Positional isomerization of a non-cleavable combi-molecule dramatically altered tumor cell response profile.

Abstract

To potentiate the quinazoline-based inhibitor of the epidermal growth factor receptor (EGFR), a chloroethyl alkylating moiety was appended to its 6-position. This led to molecules with extremely strong EGFR inhibitory potency and anomalously strong DNA-damaging potential. To assess the role of the chloroethyl group on potency, we designed a molecule in which it is shifted to the 7-position where it would be less reactive and away from the cys773 of the EGFR ATP site.
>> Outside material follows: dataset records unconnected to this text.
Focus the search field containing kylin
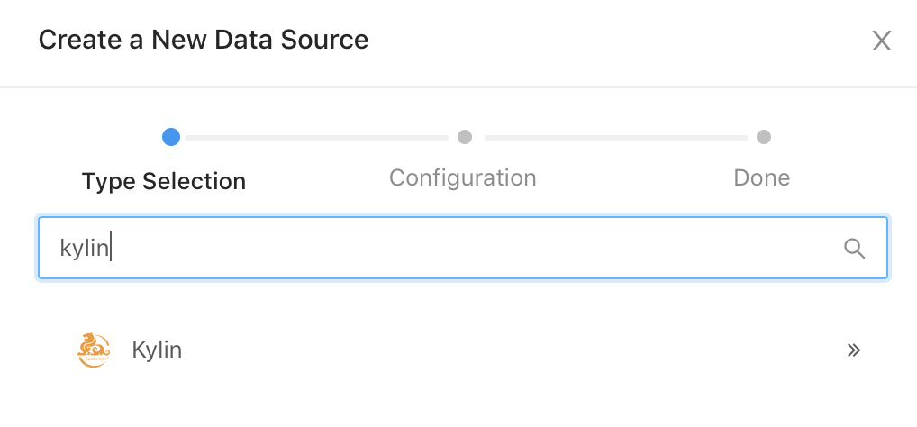 (450, 248)
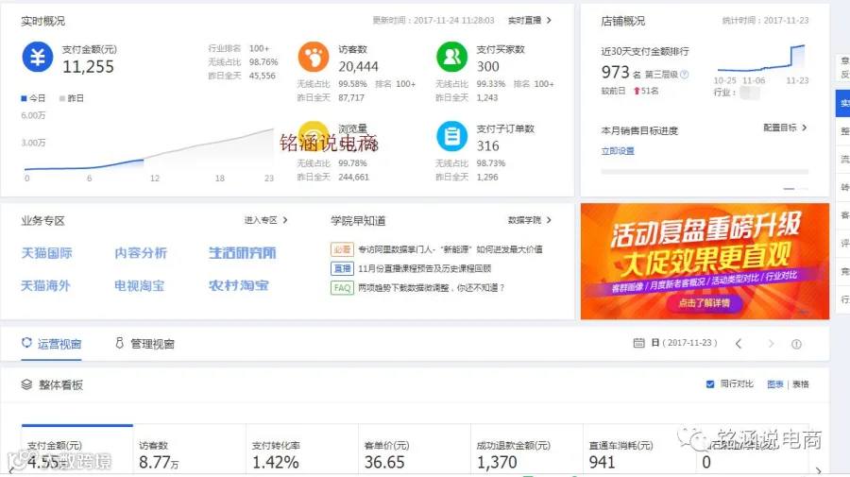
Task: Toggle the 同行对比 checkbox
Action: point(710,384)
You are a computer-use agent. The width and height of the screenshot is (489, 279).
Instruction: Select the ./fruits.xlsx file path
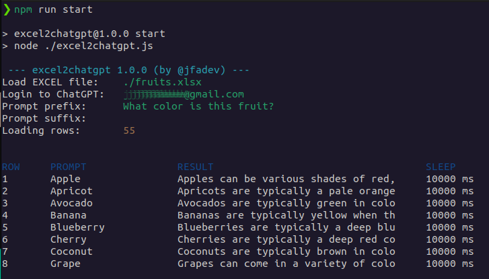point(162,82)
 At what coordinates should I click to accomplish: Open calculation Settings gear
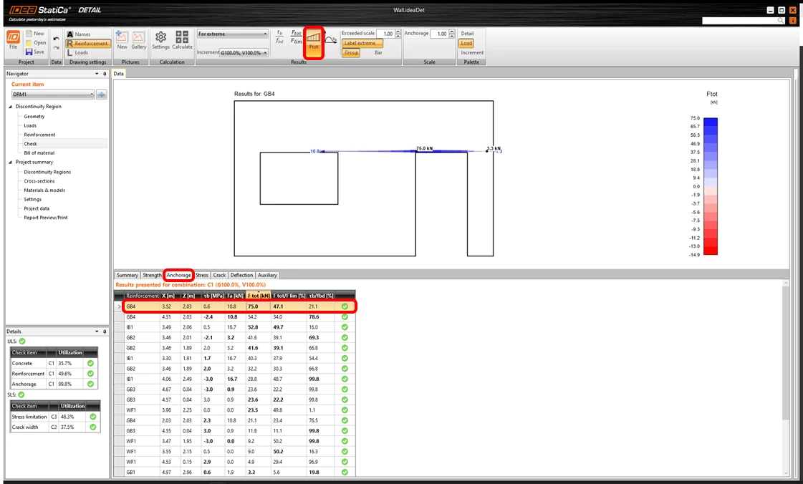click(160, 40)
The results showed that (i) ZR2009 was 10-fold less potent than its positional isomer ZR2003 in EGFR tyrosine kinase inhibition, (ii) it consistently exhibited significantly weaker antiproliferative potency than ZR2003, (iii) in reversibility assays, while ZR2003 induced sustained inhibition of EGFR phosphorylation, ZR2009 inhibitory activity was partially reversed, and (iv) likewise, ZR2009 significantly lost its activity in short exposure growth inhibitory assays and induced lower levels of DNA damage than ZR2003. Molecular modeling suggested that while the chloroethylamino group in ZR2003 was at 3.5 Å away from Cys773, that of ZR2009 was at 6.3 Å. The results in toto suggest that, while the chloroethyl is a strong alkylating group, its appendage to the 6-position is optimal for DNA damage, sustained EGFR, and growth inhibition.